» **TASK STATEMENT**
A single number is needed: how many lines of the data below contain "agent".

» **DATA RECORDS**
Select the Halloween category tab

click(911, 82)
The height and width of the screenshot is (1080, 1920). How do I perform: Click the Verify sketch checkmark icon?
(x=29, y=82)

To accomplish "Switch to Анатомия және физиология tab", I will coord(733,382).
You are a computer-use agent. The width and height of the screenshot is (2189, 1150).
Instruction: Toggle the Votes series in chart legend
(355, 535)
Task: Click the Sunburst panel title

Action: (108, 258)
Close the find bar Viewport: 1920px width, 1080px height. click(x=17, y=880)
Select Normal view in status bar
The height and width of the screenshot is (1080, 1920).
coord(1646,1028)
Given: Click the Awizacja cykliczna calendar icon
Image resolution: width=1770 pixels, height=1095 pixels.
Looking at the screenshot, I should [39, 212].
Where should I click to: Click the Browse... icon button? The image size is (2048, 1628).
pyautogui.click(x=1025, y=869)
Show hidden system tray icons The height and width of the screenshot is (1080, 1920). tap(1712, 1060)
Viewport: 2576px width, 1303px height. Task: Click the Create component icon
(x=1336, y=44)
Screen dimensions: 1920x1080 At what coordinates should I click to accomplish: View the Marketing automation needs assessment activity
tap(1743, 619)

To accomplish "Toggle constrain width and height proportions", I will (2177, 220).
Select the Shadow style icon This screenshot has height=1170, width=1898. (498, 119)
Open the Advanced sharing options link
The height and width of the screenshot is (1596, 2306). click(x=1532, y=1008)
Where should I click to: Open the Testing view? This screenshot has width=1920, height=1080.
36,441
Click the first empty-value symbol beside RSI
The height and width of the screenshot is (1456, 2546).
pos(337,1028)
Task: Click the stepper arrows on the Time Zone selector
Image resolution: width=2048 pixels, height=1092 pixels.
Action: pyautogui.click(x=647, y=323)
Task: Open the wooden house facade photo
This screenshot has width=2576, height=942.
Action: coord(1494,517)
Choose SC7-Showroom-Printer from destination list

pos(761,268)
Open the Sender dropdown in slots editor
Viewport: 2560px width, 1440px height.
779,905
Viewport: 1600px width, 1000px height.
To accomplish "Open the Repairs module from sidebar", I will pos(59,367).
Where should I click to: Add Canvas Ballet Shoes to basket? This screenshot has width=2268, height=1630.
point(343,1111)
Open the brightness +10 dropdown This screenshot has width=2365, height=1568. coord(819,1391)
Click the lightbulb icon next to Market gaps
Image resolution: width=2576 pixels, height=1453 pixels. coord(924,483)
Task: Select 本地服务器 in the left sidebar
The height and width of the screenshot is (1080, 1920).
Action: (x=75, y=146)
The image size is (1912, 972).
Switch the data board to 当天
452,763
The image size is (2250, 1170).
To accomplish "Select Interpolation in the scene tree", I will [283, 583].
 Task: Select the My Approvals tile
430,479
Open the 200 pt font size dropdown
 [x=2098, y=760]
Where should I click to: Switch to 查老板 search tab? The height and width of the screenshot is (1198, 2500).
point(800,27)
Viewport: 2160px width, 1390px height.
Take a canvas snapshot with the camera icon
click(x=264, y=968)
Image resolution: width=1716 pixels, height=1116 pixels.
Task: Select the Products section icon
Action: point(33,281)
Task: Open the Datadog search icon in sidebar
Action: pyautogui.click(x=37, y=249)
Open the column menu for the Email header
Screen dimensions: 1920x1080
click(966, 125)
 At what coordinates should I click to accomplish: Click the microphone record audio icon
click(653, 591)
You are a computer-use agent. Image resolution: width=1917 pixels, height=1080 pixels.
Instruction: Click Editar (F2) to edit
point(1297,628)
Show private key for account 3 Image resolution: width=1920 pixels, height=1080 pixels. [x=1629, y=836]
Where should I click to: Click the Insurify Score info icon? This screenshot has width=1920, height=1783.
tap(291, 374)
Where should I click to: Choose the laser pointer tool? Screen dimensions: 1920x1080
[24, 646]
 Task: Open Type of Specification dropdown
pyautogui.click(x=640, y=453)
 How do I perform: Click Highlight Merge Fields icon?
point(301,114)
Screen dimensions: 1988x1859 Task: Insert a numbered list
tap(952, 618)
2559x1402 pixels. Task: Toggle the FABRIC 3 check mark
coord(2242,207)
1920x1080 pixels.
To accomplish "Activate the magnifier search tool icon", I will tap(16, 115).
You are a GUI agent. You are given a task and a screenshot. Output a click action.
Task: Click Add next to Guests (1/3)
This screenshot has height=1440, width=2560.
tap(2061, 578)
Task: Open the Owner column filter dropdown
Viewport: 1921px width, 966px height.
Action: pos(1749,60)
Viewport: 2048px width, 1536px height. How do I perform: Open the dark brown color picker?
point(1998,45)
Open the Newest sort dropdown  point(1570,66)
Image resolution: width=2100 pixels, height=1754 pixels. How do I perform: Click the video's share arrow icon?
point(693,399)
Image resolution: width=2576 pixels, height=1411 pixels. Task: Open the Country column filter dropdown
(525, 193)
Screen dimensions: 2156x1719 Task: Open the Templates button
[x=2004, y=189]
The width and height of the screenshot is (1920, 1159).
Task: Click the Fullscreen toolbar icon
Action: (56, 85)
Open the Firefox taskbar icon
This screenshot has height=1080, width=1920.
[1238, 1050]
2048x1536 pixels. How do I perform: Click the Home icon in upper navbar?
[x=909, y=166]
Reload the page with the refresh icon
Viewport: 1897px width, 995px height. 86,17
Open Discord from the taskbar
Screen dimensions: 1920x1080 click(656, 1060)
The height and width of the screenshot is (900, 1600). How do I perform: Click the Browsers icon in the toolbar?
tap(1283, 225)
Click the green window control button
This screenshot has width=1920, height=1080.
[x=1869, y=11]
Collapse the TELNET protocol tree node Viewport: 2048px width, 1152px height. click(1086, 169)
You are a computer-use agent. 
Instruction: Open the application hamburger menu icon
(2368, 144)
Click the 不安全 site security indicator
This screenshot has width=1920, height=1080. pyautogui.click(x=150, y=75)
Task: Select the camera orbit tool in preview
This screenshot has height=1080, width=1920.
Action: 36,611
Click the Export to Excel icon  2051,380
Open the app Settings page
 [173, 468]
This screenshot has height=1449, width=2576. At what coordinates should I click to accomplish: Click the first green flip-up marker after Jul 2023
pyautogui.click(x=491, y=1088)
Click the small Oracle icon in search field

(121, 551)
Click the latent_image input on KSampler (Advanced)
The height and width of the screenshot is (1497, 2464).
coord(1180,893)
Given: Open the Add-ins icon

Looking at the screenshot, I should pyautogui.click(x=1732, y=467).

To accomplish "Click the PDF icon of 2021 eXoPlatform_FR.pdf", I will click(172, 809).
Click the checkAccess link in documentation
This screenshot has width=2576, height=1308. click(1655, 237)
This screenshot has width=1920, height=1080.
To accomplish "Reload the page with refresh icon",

» **SOLVED PROBLEM**
4